Чтение онлайн

ЖАНРЫ

Шрифт:

Эта сцена завершается возгласом:

«Ненавижу бессудную тиранию!» (Репертком исправил на: «королевскую») (К счастью, Керженцев не знал, что в черновике у Булгакова было еще более крамольно: «Ненавижу государственную власть!» — Б. С.)

Несмотря на всю затушеванность намеков, политический смысл, который Булгаков вкладывает в свое произведение, достаточно ясен, хотя, может быть, большинство зрителей этих намеков и не заметят.

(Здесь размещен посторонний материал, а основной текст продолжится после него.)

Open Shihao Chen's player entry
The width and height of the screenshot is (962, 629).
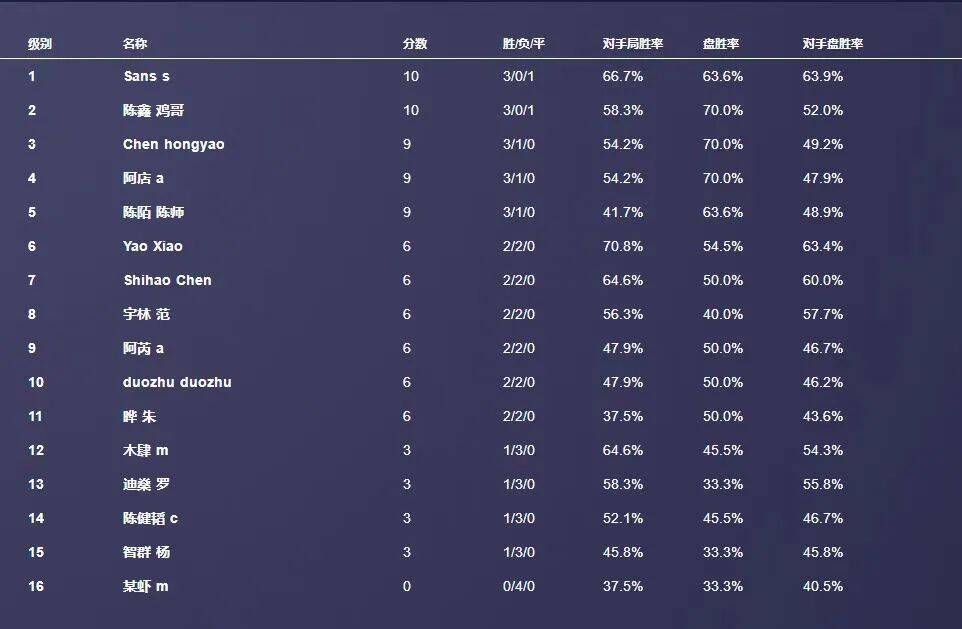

Он хочет вызвать у зрителя аналогию между положением писателя при диктатуре пролетариата и при «бессудной тирании» Людовика XIV».

Критика Керженцева поразительно совпадала с критикой К.С. Станиславским, хотя с замечаниями режиссера чиновник наверняка не был знаком: «Пьеса о гениальном писателе, об одном из самых передовых борцов за новую буржуазную культуру против поповщины и аристократии, об одном из ярчайших реалистов XVIII столетия (на самом деле должно быть — XVII, впрочем, опечатка вполне адекватна тому бреду насчет «реализма» правоверного классициста Мольера и его борьбе за «новую буржуазную культуру», которую Керженцев разделял с марксистской эстетикой того времени. — Б. С.), крепко боровшегося

за материализм против религии, за простоту против извращенности и жеманства. А где же Мольер?

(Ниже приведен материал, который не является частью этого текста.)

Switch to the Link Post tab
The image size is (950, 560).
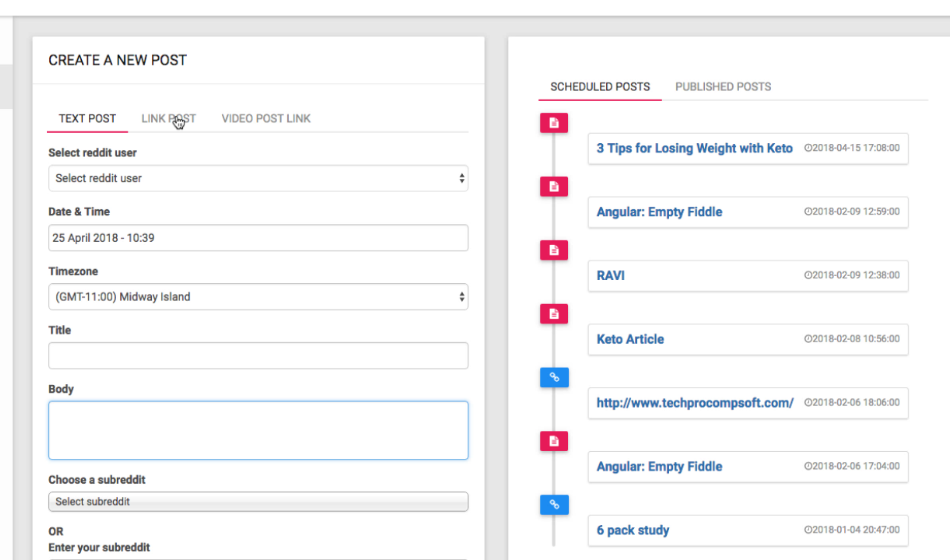pyautogui.click(x=168, y=119)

В пьесе Булгакова писателя Мольера нет и в помине. Показан, к удовольствию обывателя, заурядный актерик, запутавшийся в своих семейных делах, подлизывающийся у короля — и только.

Зато Людовик XIV выведен, как истый «просвещенный монарх», обаятельный деспот, который на много голов выше всех окружающих, который блестит как солнце в буквальном и переносном смысле слова».

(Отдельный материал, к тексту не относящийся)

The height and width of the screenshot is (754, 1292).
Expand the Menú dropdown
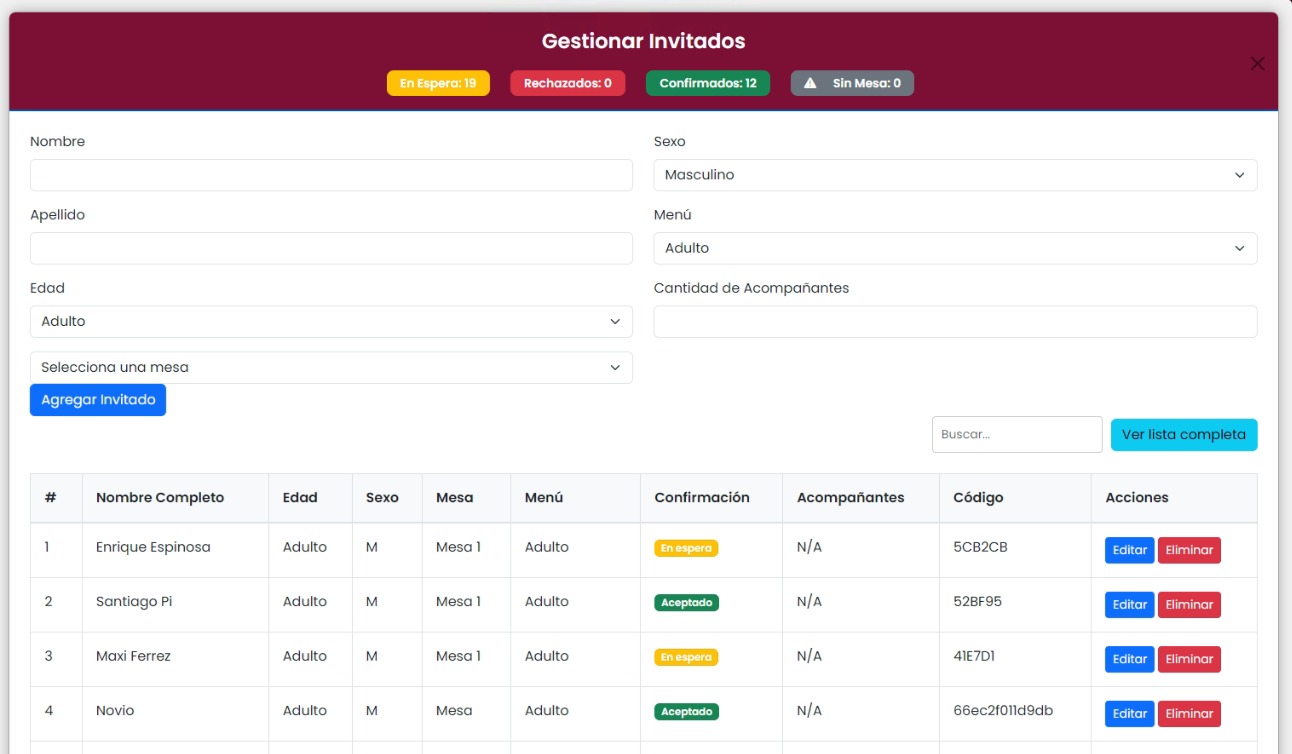tap(954, 248)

На самом деле Людовик у Булгакова показан не обаятельным, а вполне ничтожным и подлым деспотом, однако, говоря о монархе, Керженцев возвысил этот образ и ничего не сказал о булгаковской иронии, поскольку ясно давал понять своим адресатам, кто является действительным прототипом Людовика XIV, а о И. В. Сталине плохо говорить было нельзя. Вывод же оказался убийственным для Булгакова: «Если оставить в стороне политические намеки автора и апофеоз Людовика XIV, то в пьесе полная идейная пустота — никаких проблем пьеса не ставит, ничем зрителя не обогащает, но зато она искусно, в пышном пустоцвете, подносит ядовитые капли».

Интересно, что отзыв Керженцева совпадал и с отзывом первого цензора К. с. Исаева: «Очевидно, автор не без тайного замысла в такой скрытой форме хочет бить нашу цензуру, наши порядки». Он даже предлагал пьесу разрешить, поскольку «переключение» в нашу эпоху слишком замаскировано, трусливо», но Главрепертком тогда, в марте 1931 г., К. с. запретил. Пять лет спустя «замаскированность» политических намеков в глазах Керженцева была уже не смягчающим, а отягчающим вину обстоятельством. От опытного чиновничьего глаза не укрылись и попытки МХАТа приглушить аллюзии К. с.: «Что же сделал театр с этим ядовитым пустоцветом? Политические намеки он не хотел подчеркивать и стремился их не замечать. Не имея никакого идейного материала в пьесе, театр пошел по линии наименьшего сопротивления. Он постарался сделать из спектакля пышное зрелище и взять мастерством актерской игры.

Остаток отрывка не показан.